Larry C. Ford and Drs. Noel L. Owen, Chemistry and Biochemistry and Steven G. Wood, Chemistry and Biochemistry
With antimicrobial resistance on the rise, research is turning more and more to natural sources for medicinal products (the original source, ironically, for most known antimicrobials). Under the aegis of the Natural Product Center here on campus, I had contact with the daughter of a shaman from the Yaqui Indian Tribe. The Yaqui people use Euphorbia polycarpa, commonly known as sandspurge, to treat snakebites, scorpion stings, and yeast infections. The latter ethnobotanical usage being the most testable, I chose to pursue the bioactive compounds in sandspurge.

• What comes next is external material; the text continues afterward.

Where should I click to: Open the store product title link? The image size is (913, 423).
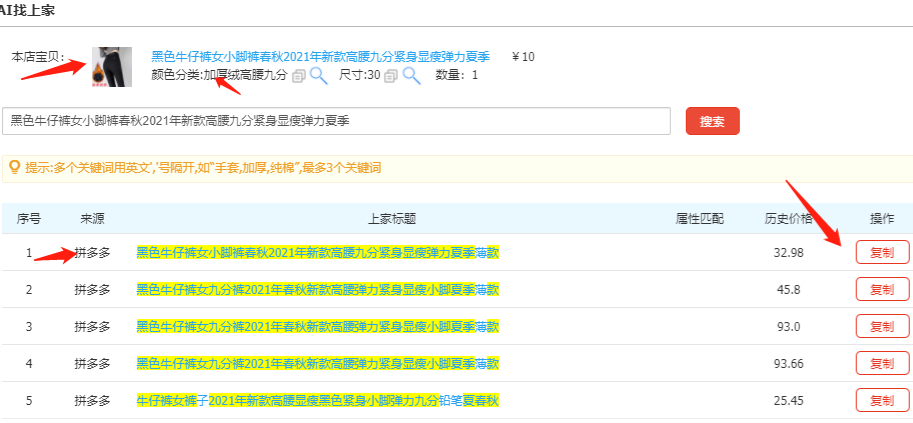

The plant samples were macerated and subjected to a methylene chloride/methanol extraction. The resultant product was rotovaped to dryness and extracted based on solvent polarity. Methanol (polar) and hexane (nonpolar) were chosen for their relative polarities and their extracts tested against Candida albicans (the primary causative agent of yeast infections) in a number of standardized bioassays. These bioassays included diffusion assays measuring ratezonal inhibition as well as a more sophisticated liquid suspension assay. The tests yielded no antifungal activity, even with repeated trials. The extracts were then tested against Staphylococcus aureus (Gram positive) and Pseudomonas aeruginosa (Gram negative), bacteria commonly used in antimicrobial assays. While there was no activity against the representative Gram negative organism, there was reasonable antibacterial activity with Staphylococcus. Further assays were also run with HeLa cells, testing extracts against this extensively studied cervical cancer cell line. Again, activity was found. In both the Staph and HeLa tests, the activity was located entirely in the nonpolar hexane extracts. To further separate to better isolate specific bioactive compounds, I used silica gel column chromatography on the samples; hexane and an increasing polarity gradient of acetone separated the sample into a large number of fractions (~160). Thin liquid chromatography (TLC) allowed similar fractions to be combined. These pooled fractions were again run in Staph and HeLa cell bioassays. One mildly polar fraction of the original hexane extract (10% acetone/90% hexane) expressed much activity against Staph, and TLC analysis narrowed this activity to approximately 6 to 8 compounds. Unfortunately, the data does not appear reproducible. Extensive studies will not be done on this fraction until further efforts confirm or reject this antibacterial activity as simply an anomaly.
The cancer assay, on the other hand, produced exciting data. A number of fractions expressed notable anticancer activity. One fraction in particular demonstrated significant HeLa cell death. This sample, on the very polar end of the nonpolar extract, was selected for further study. TLC of this fraction indicated that a fair number of compounds were involved, but was unable to provide any more specific data. Therefore, High Performance Liquid Chromatography (HPLC) was employed to further separate and indicate the makeup of these active materials. HPLC data enabled us to restrict the active compounds to a narrow range in the chosen fraction. We have successfully identified the most likely region for this anticancer activity!
Further work will isolate these particular compounds (whose approximate identity has been determined) and focus on structural elucidation.